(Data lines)
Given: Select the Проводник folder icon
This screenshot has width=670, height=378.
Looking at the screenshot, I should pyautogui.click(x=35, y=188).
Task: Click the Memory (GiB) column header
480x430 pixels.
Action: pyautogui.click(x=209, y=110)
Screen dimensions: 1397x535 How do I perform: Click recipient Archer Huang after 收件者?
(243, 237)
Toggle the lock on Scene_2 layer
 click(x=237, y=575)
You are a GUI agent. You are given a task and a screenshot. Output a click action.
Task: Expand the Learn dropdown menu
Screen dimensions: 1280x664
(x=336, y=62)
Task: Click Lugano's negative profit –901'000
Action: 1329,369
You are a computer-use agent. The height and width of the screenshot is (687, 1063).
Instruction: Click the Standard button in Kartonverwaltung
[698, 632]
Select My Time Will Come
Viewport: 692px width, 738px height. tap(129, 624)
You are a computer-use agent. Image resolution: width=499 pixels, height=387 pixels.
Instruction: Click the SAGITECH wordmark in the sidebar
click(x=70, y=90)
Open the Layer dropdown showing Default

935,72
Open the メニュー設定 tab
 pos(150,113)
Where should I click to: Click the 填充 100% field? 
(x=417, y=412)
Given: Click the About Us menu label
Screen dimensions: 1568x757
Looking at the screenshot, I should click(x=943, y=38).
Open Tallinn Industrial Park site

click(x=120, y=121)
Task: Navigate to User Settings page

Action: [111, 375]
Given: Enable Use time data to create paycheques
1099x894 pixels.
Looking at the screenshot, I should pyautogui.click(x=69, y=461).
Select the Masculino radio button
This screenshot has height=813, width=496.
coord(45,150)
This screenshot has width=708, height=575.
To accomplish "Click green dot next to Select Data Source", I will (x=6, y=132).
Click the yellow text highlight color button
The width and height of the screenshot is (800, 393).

**Task prompt**. Write out the items exactly as they appear, everything from the line containing "Task: Navigate to User Settings page" down to the line containing "coord(45,150)", including both of those lines.

**Result for this task**.
Task: Navigate to User Settings page

Action: [111, 375]
Given: Enable Use time data to create paycheques
1099x894 pixels.
Looking at the screenshot, I should pyautogui.click(x=69, y=461).
Select the Masculino radio button
This screenshot has height=813, width=496.
coord(45,150)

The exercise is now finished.